**Problem statement**: When you reach the line containing "Task: Open the Outliner settings gear", begin reproducing the lines exactly and continue through the end of the listing, leaving out the pictures.

**Available data**:
++++
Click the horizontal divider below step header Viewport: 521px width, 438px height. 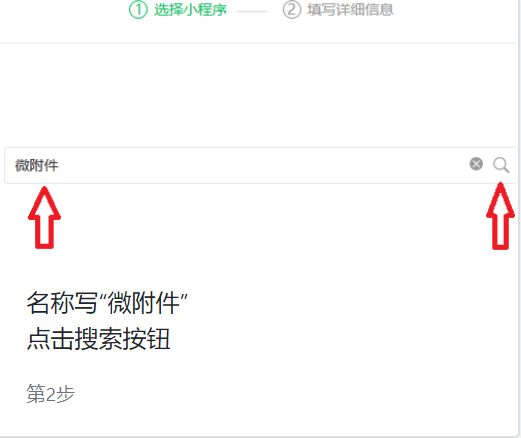[258, 43]
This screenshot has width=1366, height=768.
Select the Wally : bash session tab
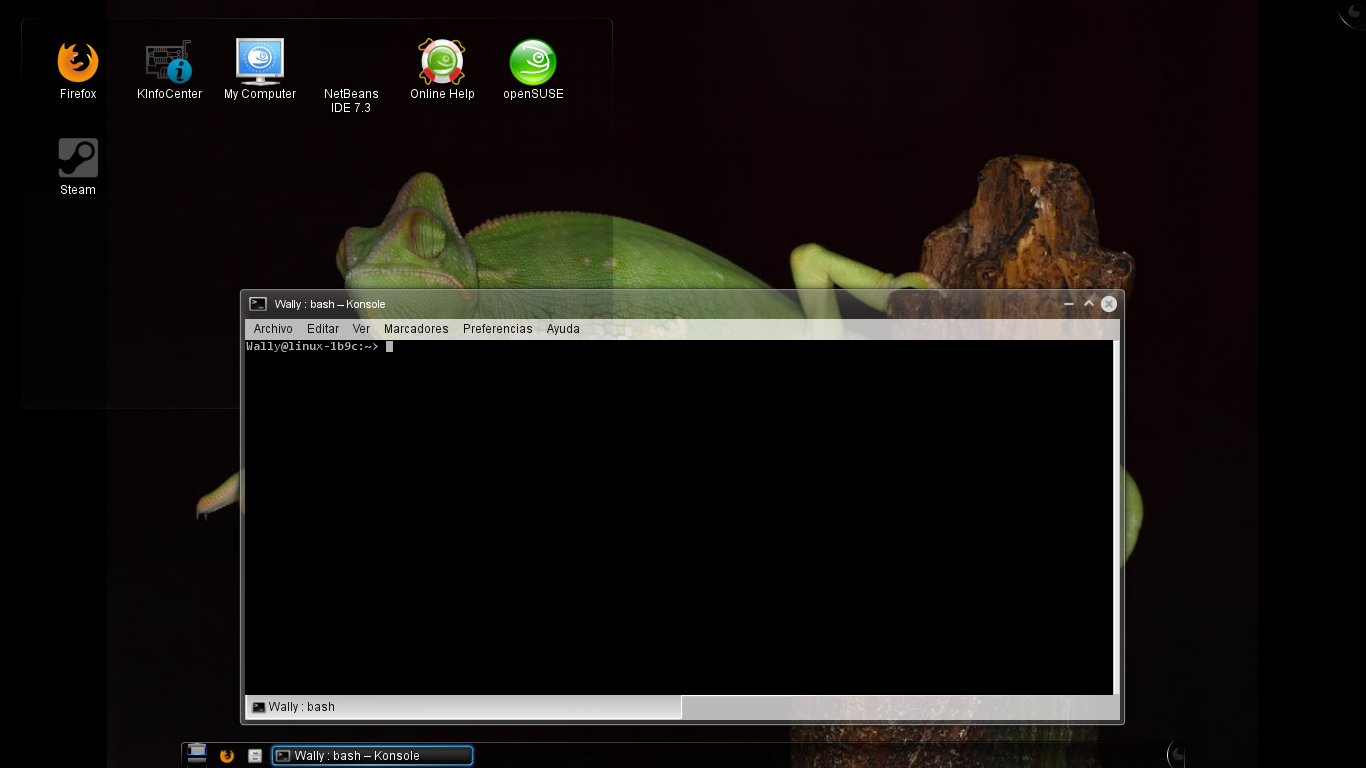click(x=293, y=706)
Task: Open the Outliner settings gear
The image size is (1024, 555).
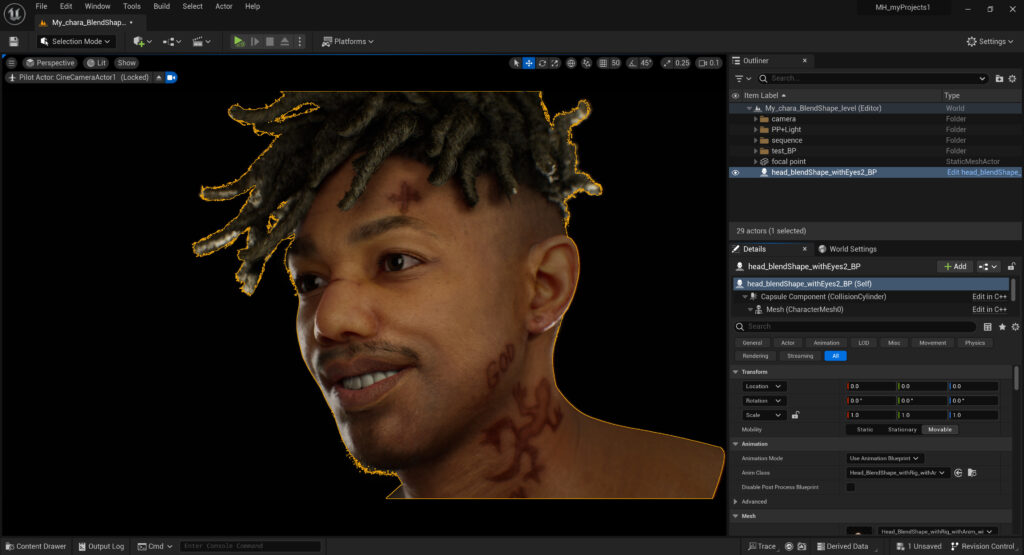Action: (x=1014, y=78)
++++
**Finished task**:
Task: Open the Outliner settings gear
The image size is (1024, 555).
Action: (x=1014, y=78)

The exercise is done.